BEGIN Input records
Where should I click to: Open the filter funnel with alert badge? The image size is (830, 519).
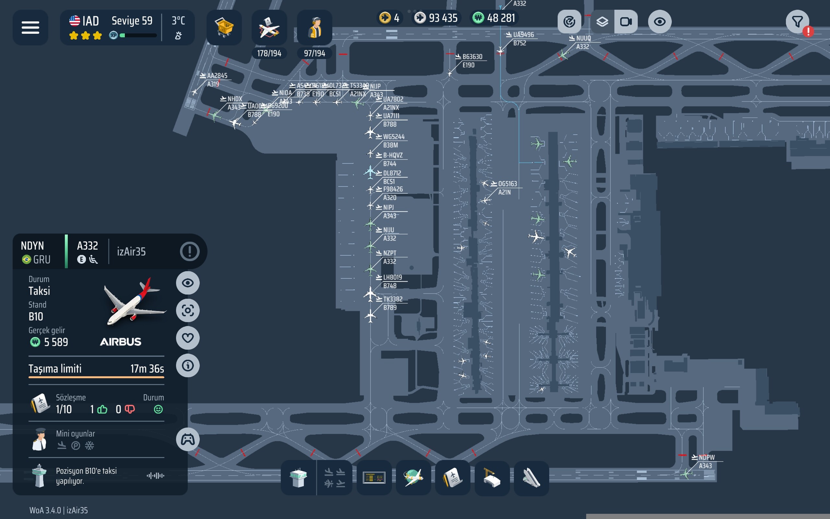[x=797, y=22]
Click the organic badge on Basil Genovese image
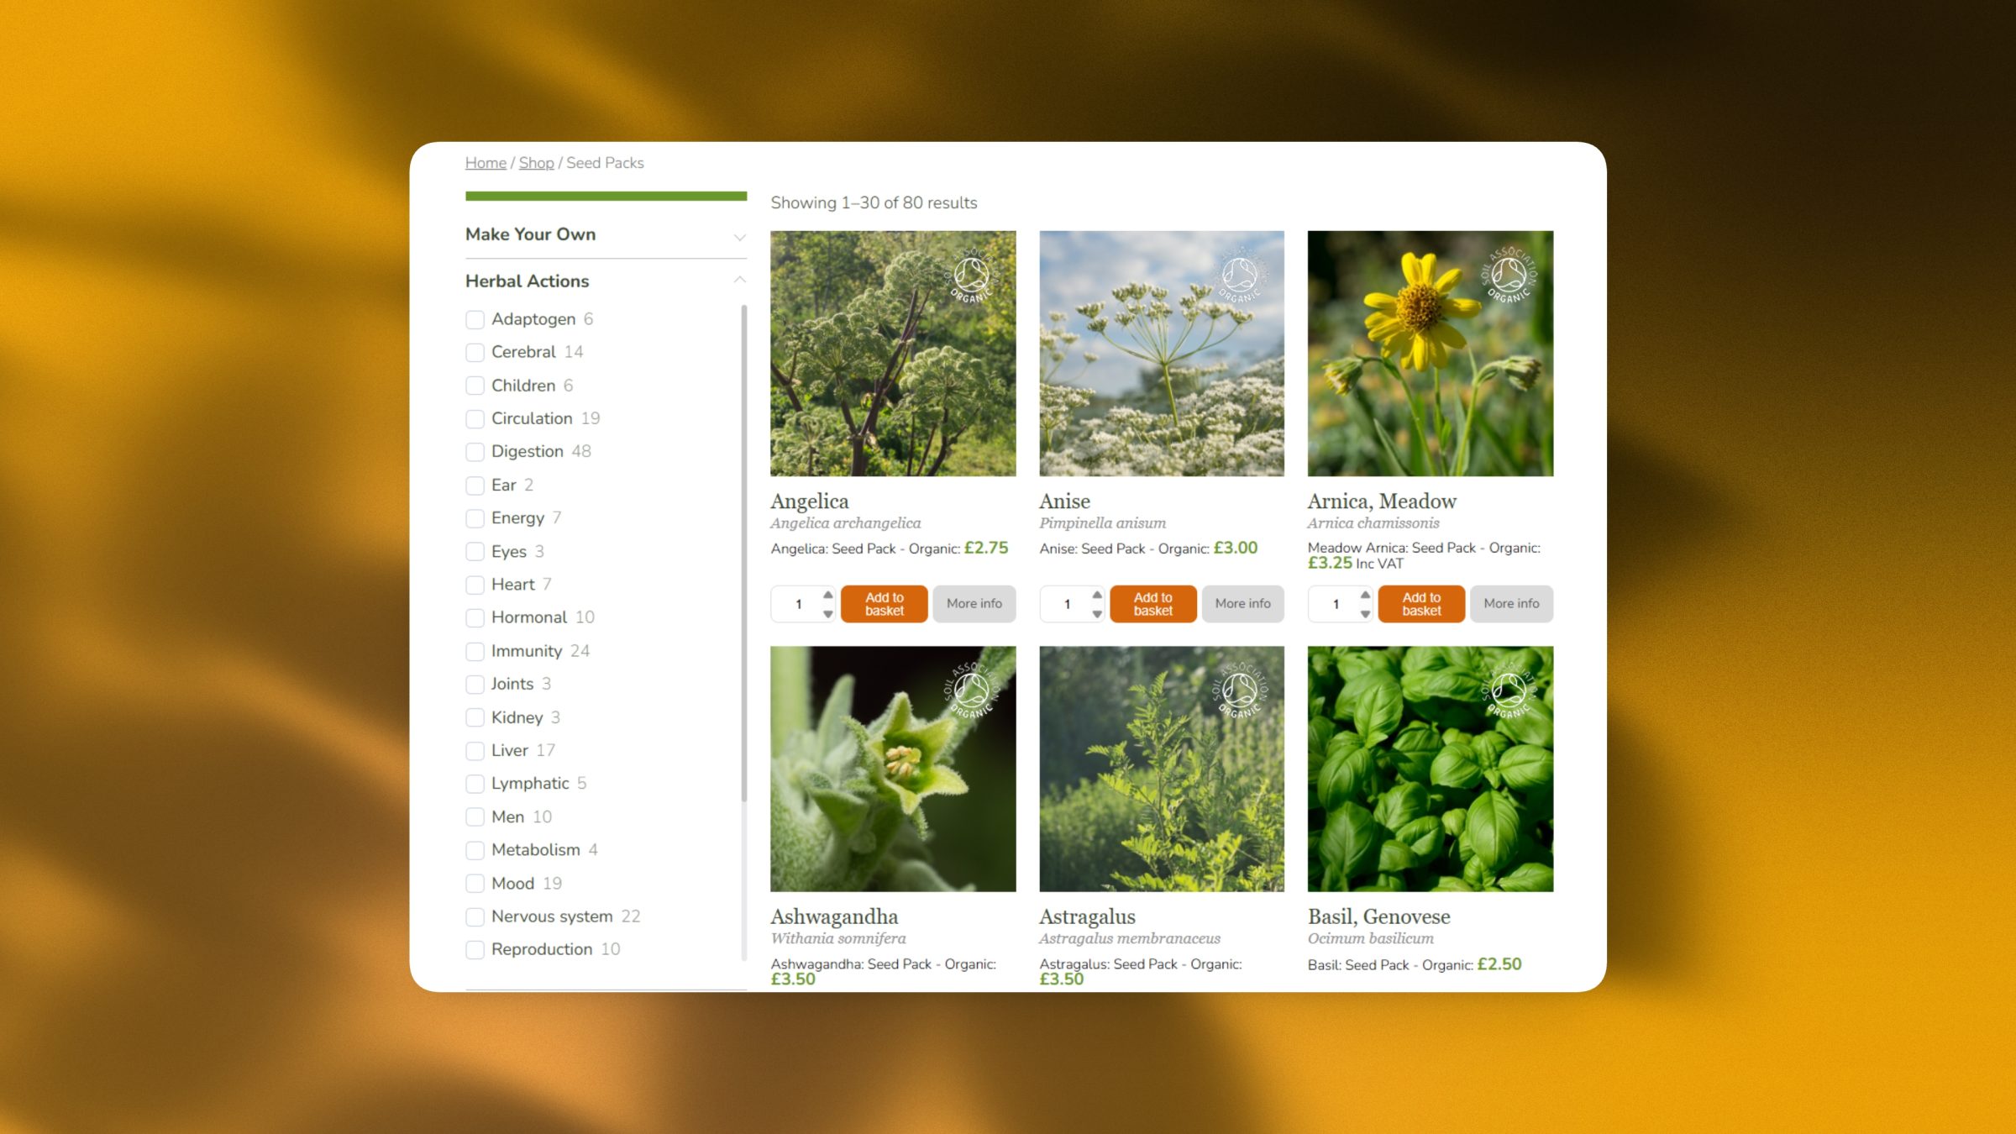The image size is (2016, 1134). pyautogui.click(x=1509, y=691)
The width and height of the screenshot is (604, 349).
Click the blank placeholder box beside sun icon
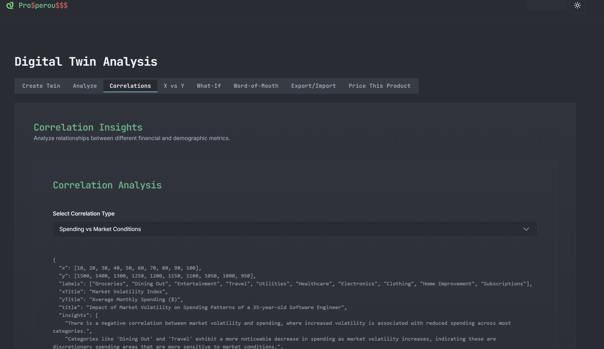point(546,6)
END Input records
§ **Assigned task**:
Leave the pictures aside and give the records above back word for word.

§ **Answer below**:
Where should I click to: Open the filter funnel with alert badge? The image size is (830, 519).
[x=797, y=22]
Click the organic badge on Basil Genovese image
The image size is (2016, 1134). pyautogui.click(x=1509, y=691)
The width and height of the screenshot is (604, 349).
Click the blank placeholder box beside sun icon
point(546,6)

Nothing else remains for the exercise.